According to an IHS Markit survey conducted for Nikkei, the Philippines’ Purchasing Managers’ Index (PMI), grew to 53.7 in May from 52.7 in April, marking the highest reading for the year over fast output and new order growth.
“Growth in the Philippines manufacturing economy gained pace in the middle of the second quarter as demand conditions improved further. New business expansion picked up noticeably, encouraging factories to scale up production. Increased demand lifted purchasing activity which, in turn, boosted inventories,” the report read.
“Survey data showed further signs of improvement in client demand in the wake of the tax reform measures, which were put into effect at the start of the year. New business inflows grew at the fastest rate since November last year, even as export sales growth cooled,” it added.
Due to heightened demand, firms ramped up production resulting in the fastest output growth in five months.
However the report noted that the rise in input costs “intensified” last month, due to “supply shortages, a weaker peso, higher global commodity prices, and tax reforms.”
“As a result, firms raised selling prices again, with the rate of increase remaining solid, reflecting efforts to pass on higher costs to their customers,” it said.
Bernard Aw, Principal Economist at IHS Markit, said however that improved demand conditions show that the “adverse impact caused by the new tax reforms has clearly subsided.”
However he added that inflation may still remain elevated, which will “raise expectations for another rate hike in June,” following the Bangko Sentral ng Pilipinas’ 25-basis point hike in May.
Mr. Aw added that rising inflation pressures may take a toll on firms’ profit margins.
“PMI data showed firms raising selling prices at a slower rate in May amid rising costs, suggesting that companies may have a threshold of the extent to which their customers can bear higher prices without affecting demand. The good news is that improving demand conditions permitted firms to share some of the higher costs with their customers,” he said.

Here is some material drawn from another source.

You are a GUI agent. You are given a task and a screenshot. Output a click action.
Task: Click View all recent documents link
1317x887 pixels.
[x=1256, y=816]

Still, the report noted that business confidence remained elevated, as majority of firms surveyed said they are confident on faster output growth in the coming months over product launches, new outlets, higher sales forecasts, promotional activity and increased productivity.
A PMI reading above 50 suggests improvement in business conditions compared to the previous month, while a score below that signals deterioration.
The manufacturing PMI is composed of five sub-indices, with new orders weighing at 30%, followed by output (25%), employment (20%), suppliers’ delivery times (15%) and stocks of purchases (10%).